You know whats getting really annoying?  When some new startup comes out of beta and you signup, only to find it’s fledgling community is full of other startup people.

It was annoying at Quora but if you get below the startup topsoil you can get some interesting questions answered.  But that is only IF you stick around long enough.  If you are in Silicon Valley and your startup solves Silicon Valley problems then by all means, launch to your target demo.  But If your demo is “normals” or middle America, why are you laying down a foundation of startups and techies?

Case in point is Kohort.  I signed up for beta many months ago and this was video pitch to potential users.

 

So from this video they are targeting moms, bikers, and aliens.  Basically everyone , but particularly moms and women.  Tagline, “Kohort, connect your community”.

So when I got the “we are live” email from them today I was excited.  There is a lot of work to be done around groups and location.  If there were a biker moms group near me, I’d want to be a part of it… if I was a biker mom.

So I signup and then start to explore the most active groups…

Gah!… more startups and venture capital!  Don’t I already have enough communities for this?  Where are the biker moms, the aliens, the normals?  Apparently there are 21 members in the Kohort Ambassarors group so either they haven’t really started yet or have tunnel vision.

Either way, Kohort is much less interesting to me now.  So please, future Startups, when you launch with a fledgling community, show me whats possible outside of Silicon Valley where 99.9% of the America lives.  And if you are in NYC, like Kohort is, there is really no excuse to serve up exclusively Venture Capital related groups to new users.  I’ll check back in with Kohort in 6 months to see if it has gone beyond the startup-circlejerk phase of user acquisition.

14
Sep 2012
AUTHOR jess
CATEGORY

marketing

COMMENTS 3 Comments
  • Guest

    This is just an example of another startup lead astray; following the money instead of the passion.
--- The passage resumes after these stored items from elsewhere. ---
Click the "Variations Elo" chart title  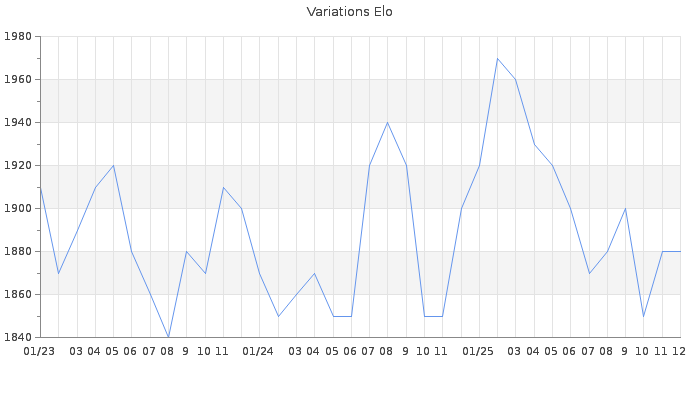[x=349, y=12]
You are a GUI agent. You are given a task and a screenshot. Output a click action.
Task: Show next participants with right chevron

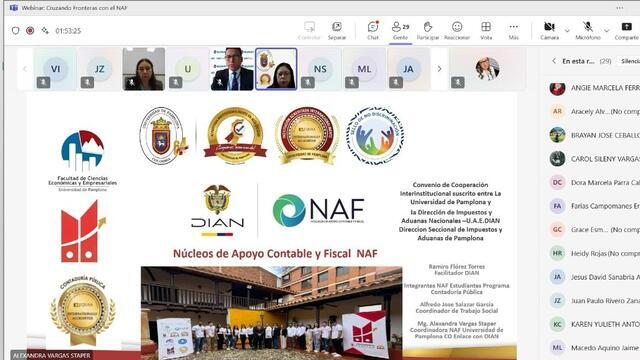click(x=439, y=69)
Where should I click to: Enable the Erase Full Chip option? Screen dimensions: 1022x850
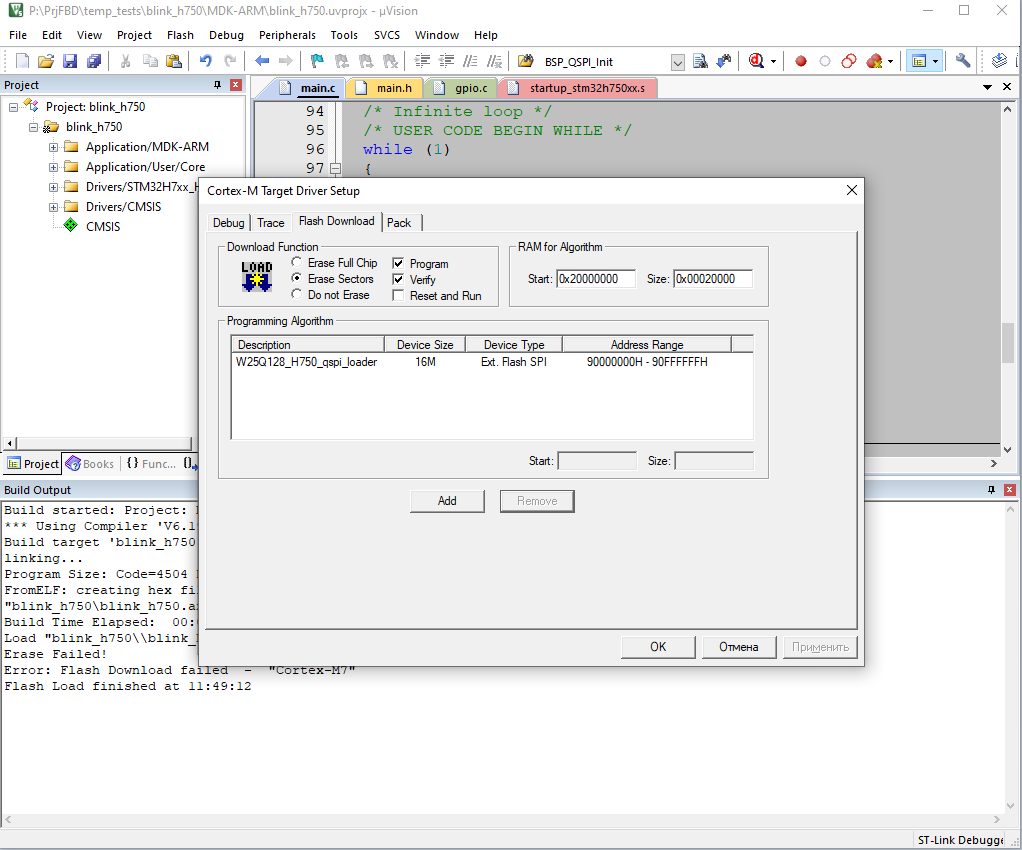[x=297, y=263]
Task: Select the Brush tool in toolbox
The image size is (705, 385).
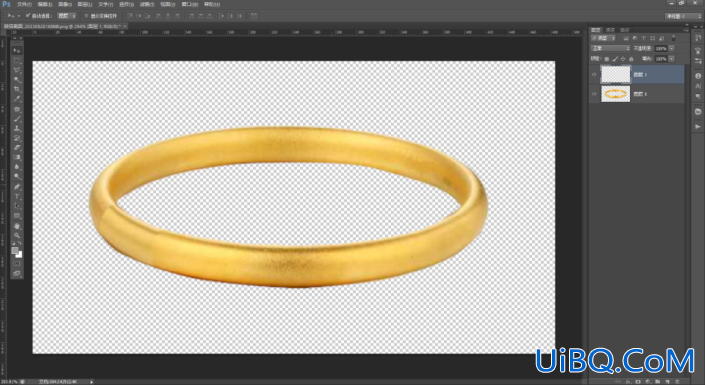Action: pyautogui.click(x=17, y=119)
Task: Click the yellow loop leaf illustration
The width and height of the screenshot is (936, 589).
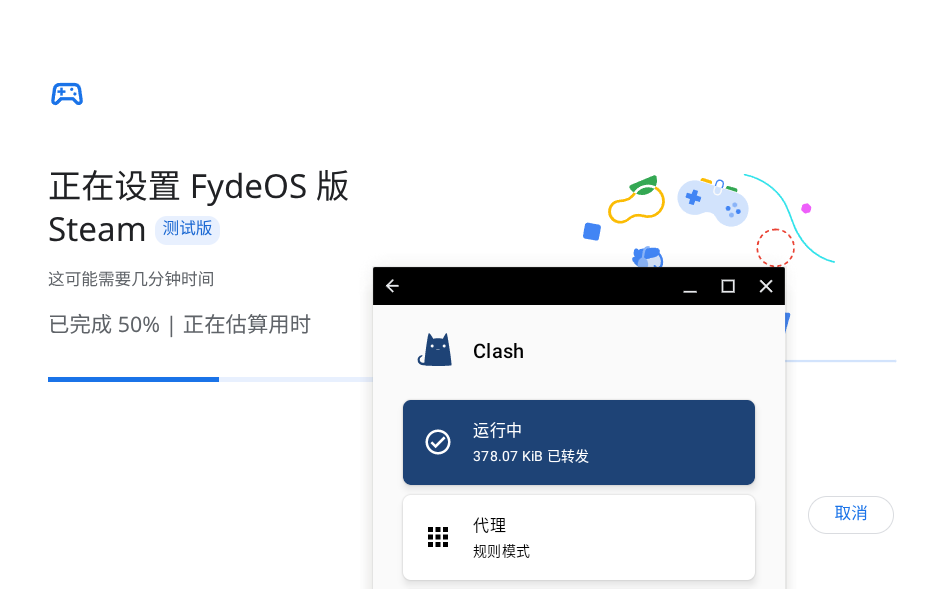Action: coord(636,199)
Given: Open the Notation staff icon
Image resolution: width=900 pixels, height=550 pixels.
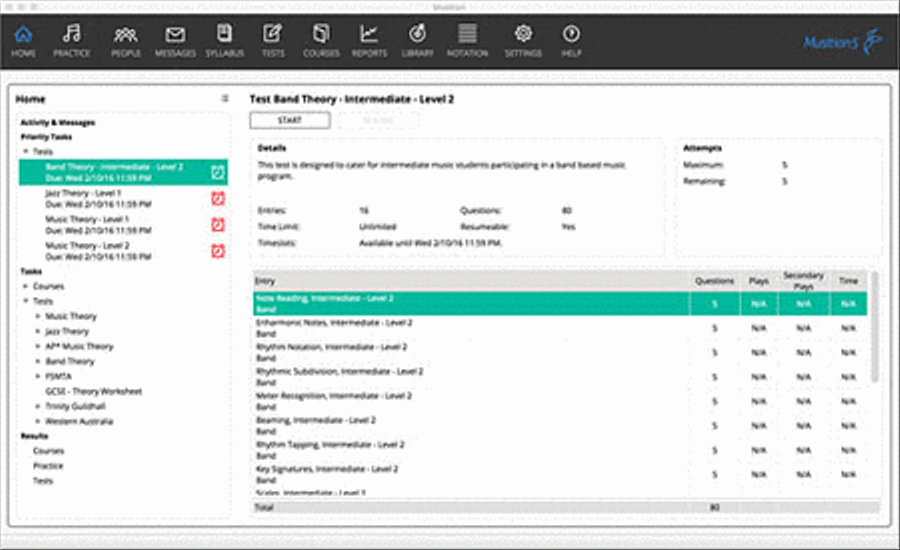Looking at the screenshot, I should coord(467,34).
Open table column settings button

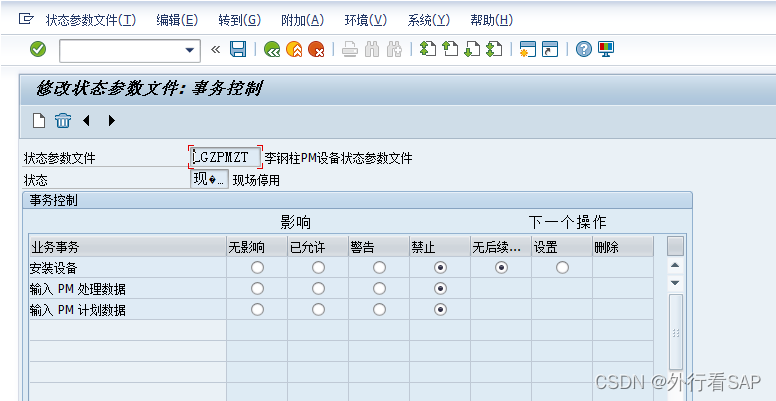(x=675, y=246)
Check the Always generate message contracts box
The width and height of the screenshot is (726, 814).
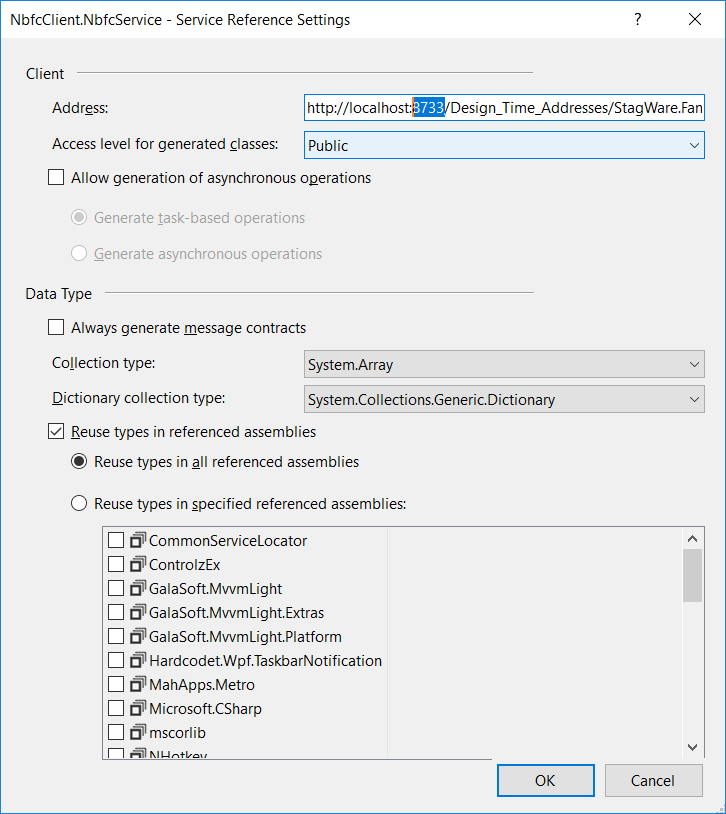coord(55,327)
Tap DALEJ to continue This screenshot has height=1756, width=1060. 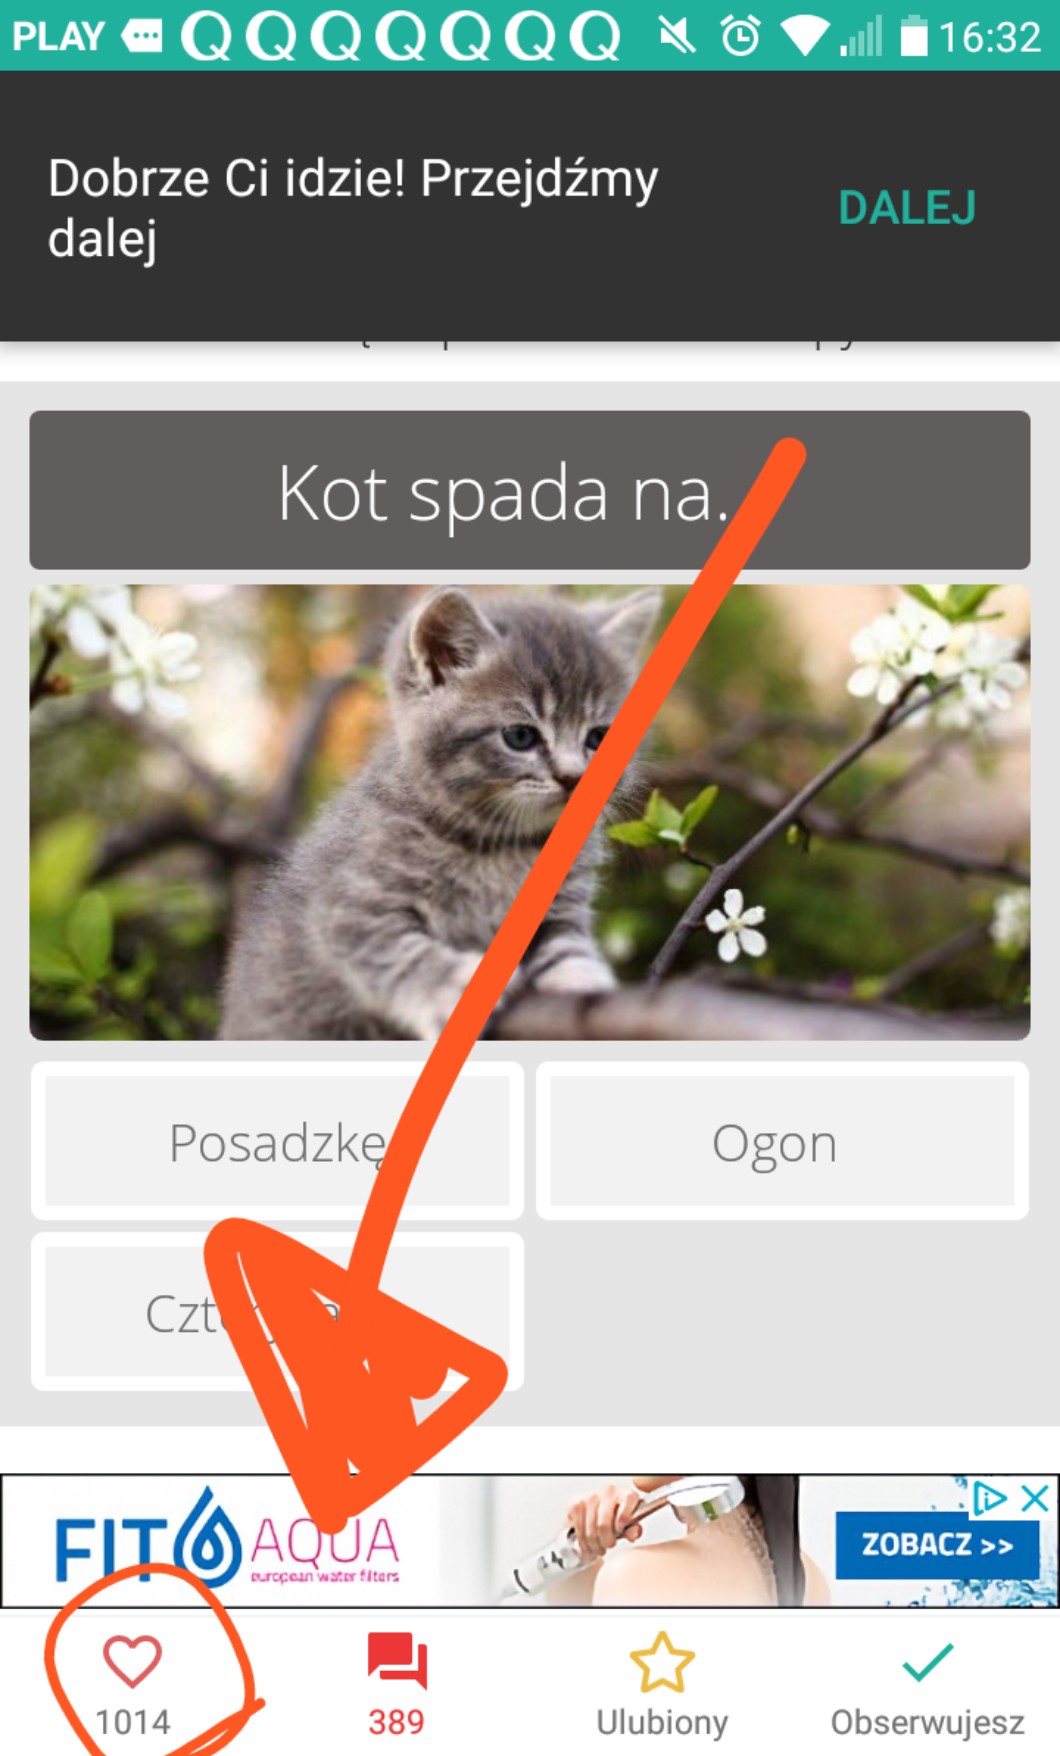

    • http://byJess.net/ Jess Bachman

      I don’t think they were following the money really.  Just seems like a lack of customer development and poor positioning of their public beta.

  • http://www.affenstunde.com James Barnes

    Pains me to say it but you might need traditional print and above the line advertising, mainstream news coverage and good ol’ fashioned PR to reach a vast audience of ‘normals.’ Don’t bank on ‘going viral’ or exponential FB-like growth.